We have listened to professional footballers talk glibly about the importance of “winning things” and watched pundits pore over win/loss ratios and trophy tallies for so long that some of us might have started to think that we watch football for the same reasons. But although everyone obviously likes to see their team win something every once in a while, that’s not what keeps us coming back.
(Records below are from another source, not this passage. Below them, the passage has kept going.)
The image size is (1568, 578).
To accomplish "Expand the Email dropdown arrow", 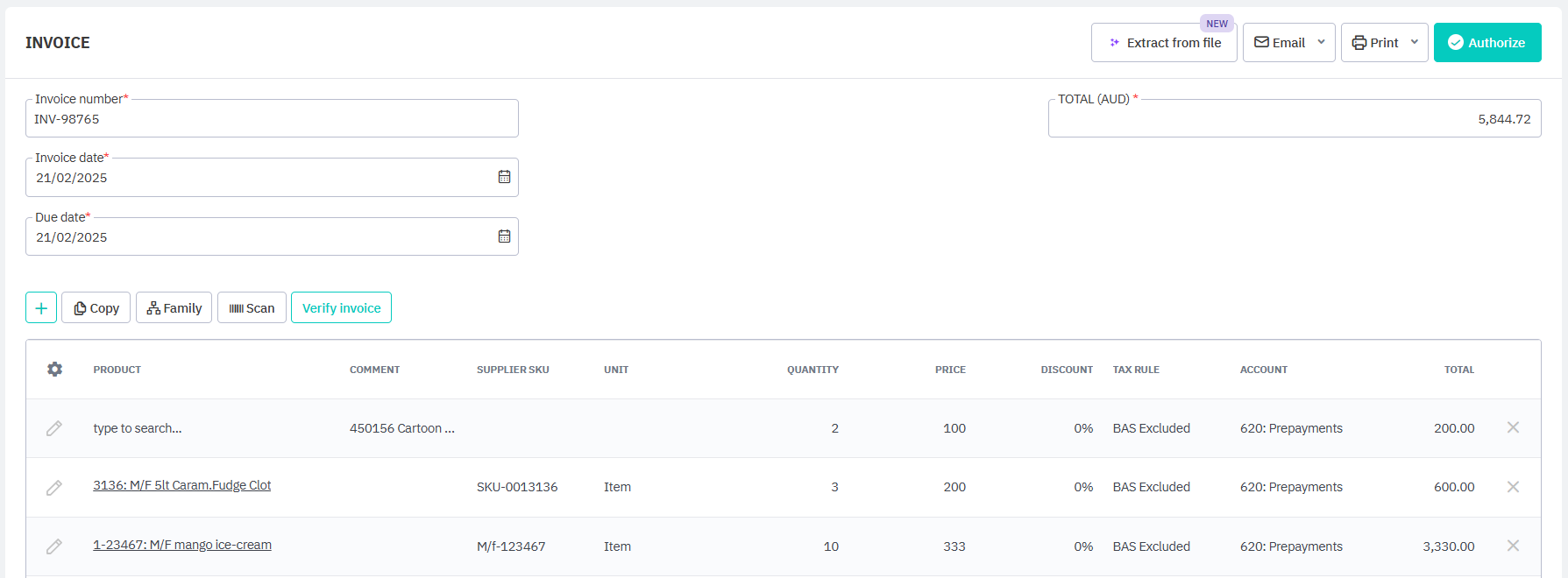I will (x=1321, y=42).
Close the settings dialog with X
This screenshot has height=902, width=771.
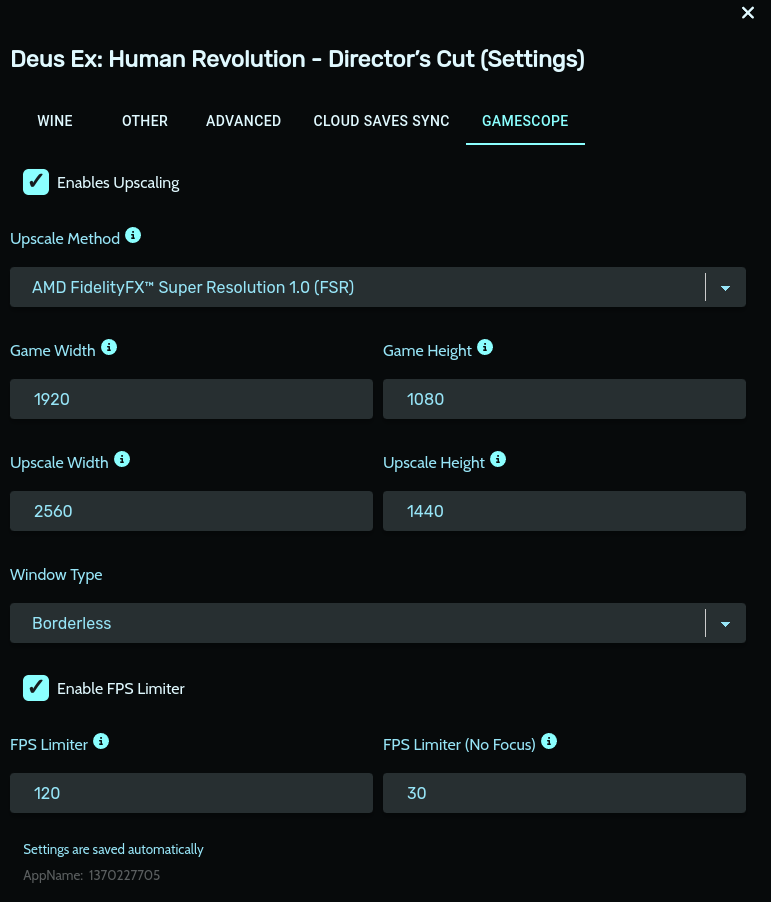click(747, 13)
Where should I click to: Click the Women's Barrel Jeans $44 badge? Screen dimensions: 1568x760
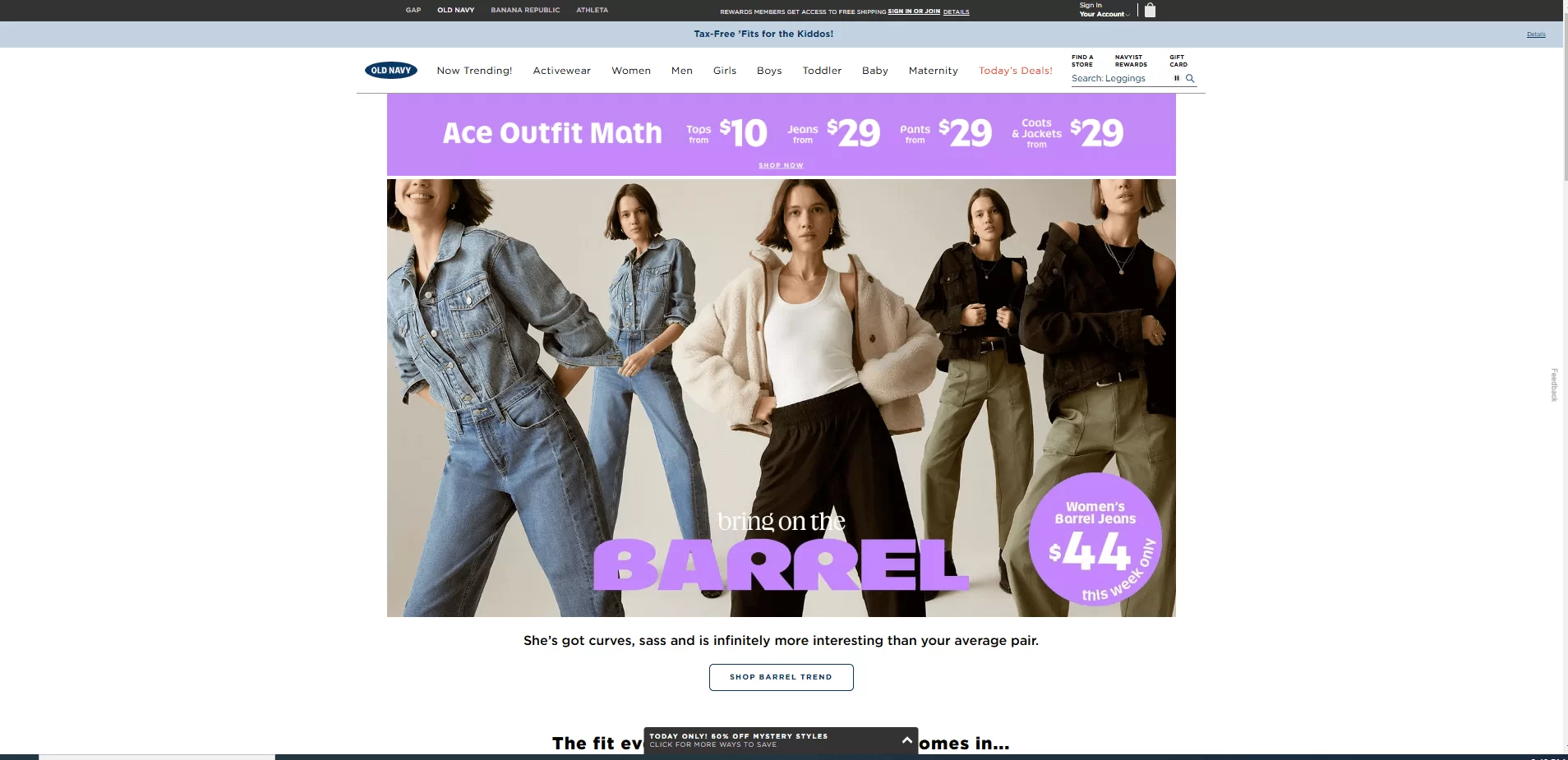(x=1095, y=539)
The British expatriates who carried football around the world in the latter years of the 19th century, alighting on quaysides in Andalusia, Buenos Aires or São Paulo with a football under their arm and a pair of rudimentary boots in their luggage, didn’t become globe-trotting evangelists for the sport because they were obsessed by winning. The fans who turned out week after week after week after week to watch Rochdale during the 36 years they spent in the English fourth tier without once being promoted or relegated weren’t in it for the glory. And when generations and generations of children have rushed into the street or onto the playing fields to replicate the feats they have seen their heroes perform in the stadium or on television, they have seldom simulated the act of raising a trophy.
Co-commentating for Sky Sports on Chelsea’s 3-1 win at Leicester City on Wednesday night, Gary Neville opined that “no-one remembers” Kevin Keegan’s Newcastle United ‘Entertainers’ because they didn’t win anything. It was a throwaway remark, but as a quick glance at the reaction to what he said on Twitter demonstrated, he was wrong. For all their shortcomings, many people do remember the ‘Entertainers’, and fondly, just as people remember the magnificent Hungary team beaten by West Germany in the 1954 World Cup final or the bewitching Holland side that fell to the same opposition at the conclusion of the 1974 tournament.
In 100 years’ time, if we are still playing and watching football, and memories of the great nearly-teams of the past have faded, perhaps we will only remember the winners, for it is their names alone that we will find in the history books (or history eReaders). But to suggest that people only remember the winners is to overlook the fact that for a great number of football fans, the game is a ritual activity, a communal experience that nonetheless leaves each of us with a uniquely personal tapestry of memories, and we are not drawn back to it again and again and again because we thirst for success, but because it is a part of our routine, because we want to be entertained and because, on a very simple level, we love it.
And nor should every team that comes close to glory, only to fall short, be derided. Football teams lose because, as in most sports, one team must always lose (unless, obviously, there’s a draw). As Ronaldo told an exasperated Brazilian Senate inquiry while being assailed with questions about why his country had capitulated to France in the 1998 World Cup final: “We lost because we didn’t win.”
Fans still turn up when their teams lose. People fall in love with teams that never win a single thing. For those at the top of the sport, football is all about winning, but for the rest of us, it’s much more important than that.